#### WORK INSTRUCTIONS:
Render the stretch of the records from the start through the line containing "tap(463, 46)" as a Markdown table with the columns No. and Entry, numbering each row and leaving out blank lines.

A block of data

▶

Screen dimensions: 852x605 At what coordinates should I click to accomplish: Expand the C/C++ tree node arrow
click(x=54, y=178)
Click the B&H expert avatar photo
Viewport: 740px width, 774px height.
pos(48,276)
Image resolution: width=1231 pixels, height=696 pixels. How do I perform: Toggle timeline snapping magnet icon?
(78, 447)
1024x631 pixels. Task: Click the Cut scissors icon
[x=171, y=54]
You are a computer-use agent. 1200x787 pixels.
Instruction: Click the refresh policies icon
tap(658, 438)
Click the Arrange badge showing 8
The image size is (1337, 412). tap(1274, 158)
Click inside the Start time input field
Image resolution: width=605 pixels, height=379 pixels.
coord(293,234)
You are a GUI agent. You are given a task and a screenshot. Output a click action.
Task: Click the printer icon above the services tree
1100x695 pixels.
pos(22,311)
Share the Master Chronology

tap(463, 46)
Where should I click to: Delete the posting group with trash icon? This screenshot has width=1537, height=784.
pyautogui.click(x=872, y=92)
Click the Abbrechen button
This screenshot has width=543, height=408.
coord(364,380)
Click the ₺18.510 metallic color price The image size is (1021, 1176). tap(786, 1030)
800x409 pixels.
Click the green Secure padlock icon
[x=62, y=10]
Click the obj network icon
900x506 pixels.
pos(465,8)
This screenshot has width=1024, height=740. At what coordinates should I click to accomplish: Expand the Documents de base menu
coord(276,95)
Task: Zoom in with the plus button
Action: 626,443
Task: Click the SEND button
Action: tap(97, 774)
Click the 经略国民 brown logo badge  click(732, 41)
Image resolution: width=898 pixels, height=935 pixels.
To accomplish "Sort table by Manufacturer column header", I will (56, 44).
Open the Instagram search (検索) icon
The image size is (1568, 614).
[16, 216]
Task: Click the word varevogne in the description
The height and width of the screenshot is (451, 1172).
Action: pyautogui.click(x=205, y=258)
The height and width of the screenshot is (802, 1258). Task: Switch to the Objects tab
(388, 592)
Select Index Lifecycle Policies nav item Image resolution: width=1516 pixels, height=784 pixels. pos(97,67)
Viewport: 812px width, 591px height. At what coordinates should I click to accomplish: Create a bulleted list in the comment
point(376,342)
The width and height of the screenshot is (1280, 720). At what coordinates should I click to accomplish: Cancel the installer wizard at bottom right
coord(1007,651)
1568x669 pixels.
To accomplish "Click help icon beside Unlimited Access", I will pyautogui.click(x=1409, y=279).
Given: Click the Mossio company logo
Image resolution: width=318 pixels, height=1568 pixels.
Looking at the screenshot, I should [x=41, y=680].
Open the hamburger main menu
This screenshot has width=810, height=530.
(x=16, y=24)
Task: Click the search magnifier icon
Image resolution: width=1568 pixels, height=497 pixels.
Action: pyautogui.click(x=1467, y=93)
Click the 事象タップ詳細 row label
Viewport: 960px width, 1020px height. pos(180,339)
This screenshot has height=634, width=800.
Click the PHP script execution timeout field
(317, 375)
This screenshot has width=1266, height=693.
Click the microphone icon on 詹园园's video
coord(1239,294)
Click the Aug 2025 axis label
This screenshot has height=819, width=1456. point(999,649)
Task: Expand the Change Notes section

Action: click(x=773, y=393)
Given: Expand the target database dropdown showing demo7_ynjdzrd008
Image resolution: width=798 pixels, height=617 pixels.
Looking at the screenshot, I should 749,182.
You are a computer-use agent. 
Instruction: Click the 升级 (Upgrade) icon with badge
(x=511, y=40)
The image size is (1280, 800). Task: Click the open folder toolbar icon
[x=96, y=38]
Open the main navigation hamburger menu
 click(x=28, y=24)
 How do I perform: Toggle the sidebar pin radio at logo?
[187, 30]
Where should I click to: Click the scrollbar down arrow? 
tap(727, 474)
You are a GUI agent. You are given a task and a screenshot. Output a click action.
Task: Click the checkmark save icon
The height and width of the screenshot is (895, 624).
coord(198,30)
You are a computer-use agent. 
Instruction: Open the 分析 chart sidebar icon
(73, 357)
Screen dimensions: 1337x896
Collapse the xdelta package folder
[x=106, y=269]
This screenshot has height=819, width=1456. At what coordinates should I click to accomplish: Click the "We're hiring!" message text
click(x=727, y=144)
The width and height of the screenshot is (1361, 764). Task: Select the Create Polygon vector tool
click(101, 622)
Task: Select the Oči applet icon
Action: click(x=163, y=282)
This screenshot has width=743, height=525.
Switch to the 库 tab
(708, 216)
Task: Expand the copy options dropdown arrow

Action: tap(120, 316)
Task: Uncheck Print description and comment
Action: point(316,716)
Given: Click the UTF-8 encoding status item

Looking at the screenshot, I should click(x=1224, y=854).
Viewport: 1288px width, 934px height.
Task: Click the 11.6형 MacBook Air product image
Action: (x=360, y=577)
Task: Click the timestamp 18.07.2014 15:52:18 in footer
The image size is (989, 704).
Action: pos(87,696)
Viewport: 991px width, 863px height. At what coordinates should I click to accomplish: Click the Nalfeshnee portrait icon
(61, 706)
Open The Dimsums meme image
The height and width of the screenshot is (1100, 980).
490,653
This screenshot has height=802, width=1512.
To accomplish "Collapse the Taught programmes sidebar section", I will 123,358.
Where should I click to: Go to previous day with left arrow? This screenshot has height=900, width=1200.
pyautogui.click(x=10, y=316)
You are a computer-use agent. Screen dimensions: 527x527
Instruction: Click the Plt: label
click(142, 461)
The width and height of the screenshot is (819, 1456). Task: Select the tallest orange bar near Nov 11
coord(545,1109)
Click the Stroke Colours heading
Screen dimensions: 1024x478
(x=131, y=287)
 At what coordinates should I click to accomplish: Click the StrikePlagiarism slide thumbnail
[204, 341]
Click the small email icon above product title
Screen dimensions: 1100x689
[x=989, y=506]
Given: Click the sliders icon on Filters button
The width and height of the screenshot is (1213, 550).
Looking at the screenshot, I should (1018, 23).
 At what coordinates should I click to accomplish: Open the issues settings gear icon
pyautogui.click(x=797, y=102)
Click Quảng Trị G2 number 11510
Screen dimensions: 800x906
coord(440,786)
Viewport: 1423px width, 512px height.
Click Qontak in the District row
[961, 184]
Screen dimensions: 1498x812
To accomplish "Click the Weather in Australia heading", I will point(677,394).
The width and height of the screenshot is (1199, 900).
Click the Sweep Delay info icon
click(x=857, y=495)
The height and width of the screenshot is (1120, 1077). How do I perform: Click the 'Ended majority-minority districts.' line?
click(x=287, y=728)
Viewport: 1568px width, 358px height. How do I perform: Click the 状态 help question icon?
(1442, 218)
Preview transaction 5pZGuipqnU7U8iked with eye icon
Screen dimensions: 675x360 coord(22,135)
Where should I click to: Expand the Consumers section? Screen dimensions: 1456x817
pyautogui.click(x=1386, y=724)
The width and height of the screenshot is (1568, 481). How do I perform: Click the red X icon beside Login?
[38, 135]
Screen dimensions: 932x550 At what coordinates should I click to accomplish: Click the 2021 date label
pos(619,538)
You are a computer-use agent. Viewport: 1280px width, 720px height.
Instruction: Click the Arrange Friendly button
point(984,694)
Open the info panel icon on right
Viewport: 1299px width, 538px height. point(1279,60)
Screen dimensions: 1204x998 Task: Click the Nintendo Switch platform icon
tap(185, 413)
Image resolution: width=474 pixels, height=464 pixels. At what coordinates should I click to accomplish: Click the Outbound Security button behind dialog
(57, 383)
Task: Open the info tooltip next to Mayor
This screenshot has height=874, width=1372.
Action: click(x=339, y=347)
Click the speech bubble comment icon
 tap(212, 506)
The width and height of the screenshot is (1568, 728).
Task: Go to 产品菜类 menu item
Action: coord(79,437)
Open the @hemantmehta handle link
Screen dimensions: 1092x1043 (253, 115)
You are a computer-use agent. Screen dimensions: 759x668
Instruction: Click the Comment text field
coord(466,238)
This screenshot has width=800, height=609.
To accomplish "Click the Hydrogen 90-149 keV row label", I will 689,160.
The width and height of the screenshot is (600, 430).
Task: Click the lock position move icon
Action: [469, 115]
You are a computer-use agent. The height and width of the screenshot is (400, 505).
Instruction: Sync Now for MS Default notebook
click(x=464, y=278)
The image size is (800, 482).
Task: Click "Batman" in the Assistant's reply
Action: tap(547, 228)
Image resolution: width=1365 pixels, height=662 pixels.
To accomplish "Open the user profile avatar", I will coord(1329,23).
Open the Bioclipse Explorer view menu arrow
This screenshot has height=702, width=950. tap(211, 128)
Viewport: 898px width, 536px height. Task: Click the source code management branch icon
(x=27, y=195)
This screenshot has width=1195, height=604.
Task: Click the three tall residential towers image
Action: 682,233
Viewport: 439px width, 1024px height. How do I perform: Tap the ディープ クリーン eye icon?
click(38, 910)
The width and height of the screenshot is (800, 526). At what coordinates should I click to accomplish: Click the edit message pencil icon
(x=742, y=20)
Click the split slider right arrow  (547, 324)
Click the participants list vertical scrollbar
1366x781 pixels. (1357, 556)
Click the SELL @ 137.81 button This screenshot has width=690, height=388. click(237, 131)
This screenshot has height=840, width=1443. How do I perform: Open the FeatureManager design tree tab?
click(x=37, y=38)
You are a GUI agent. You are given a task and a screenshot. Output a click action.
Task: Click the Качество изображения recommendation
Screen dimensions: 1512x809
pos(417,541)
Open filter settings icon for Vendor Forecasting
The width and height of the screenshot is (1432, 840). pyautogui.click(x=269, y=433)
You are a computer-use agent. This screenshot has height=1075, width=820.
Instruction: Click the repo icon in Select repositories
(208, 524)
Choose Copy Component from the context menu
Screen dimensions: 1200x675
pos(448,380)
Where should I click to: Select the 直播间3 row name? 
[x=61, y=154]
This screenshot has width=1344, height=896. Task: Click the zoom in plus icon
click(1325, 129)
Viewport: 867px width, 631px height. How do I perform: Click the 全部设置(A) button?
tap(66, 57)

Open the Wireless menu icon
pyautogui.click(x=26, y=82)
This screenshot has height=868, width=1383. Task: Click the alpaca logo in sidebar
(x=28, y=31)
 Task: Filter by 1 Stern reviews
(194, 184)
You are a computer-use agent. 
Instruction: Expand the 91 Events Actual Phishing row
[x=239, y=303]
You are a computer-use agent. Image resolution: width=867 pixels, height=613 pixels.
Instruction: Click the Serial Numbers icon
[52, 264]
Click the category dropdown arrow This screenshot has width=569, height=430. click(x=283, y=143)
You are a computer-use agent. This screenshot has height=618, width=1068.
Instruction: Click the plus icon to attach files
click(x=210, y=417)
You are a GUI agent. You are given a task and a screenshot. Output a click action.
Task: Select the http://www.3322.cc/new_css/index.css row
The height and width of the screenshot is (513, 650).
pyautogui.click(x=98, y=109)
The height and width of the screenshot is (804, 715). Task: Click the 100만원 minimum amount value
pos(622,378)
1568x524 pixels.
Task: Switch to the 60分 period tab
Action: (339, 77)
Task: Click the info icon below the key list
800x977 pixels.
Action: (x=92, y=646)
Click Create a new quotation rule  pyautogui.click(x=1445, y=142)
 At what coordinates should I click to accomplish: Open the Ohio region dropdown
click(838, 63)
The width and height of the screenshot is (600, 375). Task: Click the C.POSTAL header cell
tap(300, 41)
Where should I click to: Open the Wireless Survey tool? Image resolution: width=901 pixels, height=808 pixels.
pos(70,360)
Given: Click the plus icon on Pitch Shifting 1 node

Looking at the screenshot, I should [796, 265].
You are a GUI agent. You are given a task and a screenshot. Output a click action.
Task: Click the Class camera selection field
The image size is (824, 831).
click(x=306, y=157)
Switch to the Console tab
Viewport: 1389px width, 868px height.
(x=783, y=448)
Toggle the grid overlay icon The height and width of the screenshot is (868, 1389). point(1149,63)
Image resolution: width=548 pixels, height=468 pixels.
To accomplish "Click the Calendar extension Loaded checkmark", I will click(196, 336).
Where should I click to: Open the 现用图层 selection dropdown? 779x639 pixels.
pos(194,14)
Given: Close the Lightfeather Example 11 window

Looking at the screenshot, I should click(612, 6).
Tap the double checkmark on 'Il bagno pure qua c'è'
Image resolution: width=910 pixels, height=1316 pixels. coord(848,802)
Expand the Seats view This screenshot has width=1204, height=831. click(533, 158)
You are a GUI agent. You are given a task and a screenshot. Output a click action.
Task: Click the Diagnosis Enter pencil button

◀

#### TASK SOLUTION:
| No. | Entry |
|---|---|
| 1 | Screen dimensions: 852x605 At what coordinates should I click to accomplish: Expand the C/C++ tree node arrow |
| 2 | click(x=54, y=178) |
| 3 | Click the B&H expert avatar photo |
| 4 | Viewport: 740px width, 774px height. |
| 5 | pos(48,276) |
| 6 | Image resolution: width=1231 pixels, height=696 pixels. How do I perform: Toggle timeline snapping magnet icon? |
| 7 | (78, 447) |
| 8 | 1024x631 pixels. Task: Click the Cut scissors icon |
| 9 | [x=171, y=54] |
| 10 | You are a computer-use agent. 1200x787 pixels. |
| 11 | Instruction: Click the refresh policies icon |
| 12 | tap(658, 438) |
| 13 | Click the Arrange badge showing 8 |
| 14 | The image size is (1337, 412). tap(1274, 158) |
| 15 | Click inside the Start time input field |
| 16 | Image resolution: width=605 pixels, height=379 pixels. |
| 17 | coord(293,234) |
| 18 | You are a GUI agent. You are given a task and a screenshot. Output a click action. |
| 19 | Task: Click the printer icon above the services tree |
| 20 | 1100x695 pixels. |
| 21 | pos(22,311) |
| 22 | Share the Master Chronology |
| 23 | tap(463, 46) |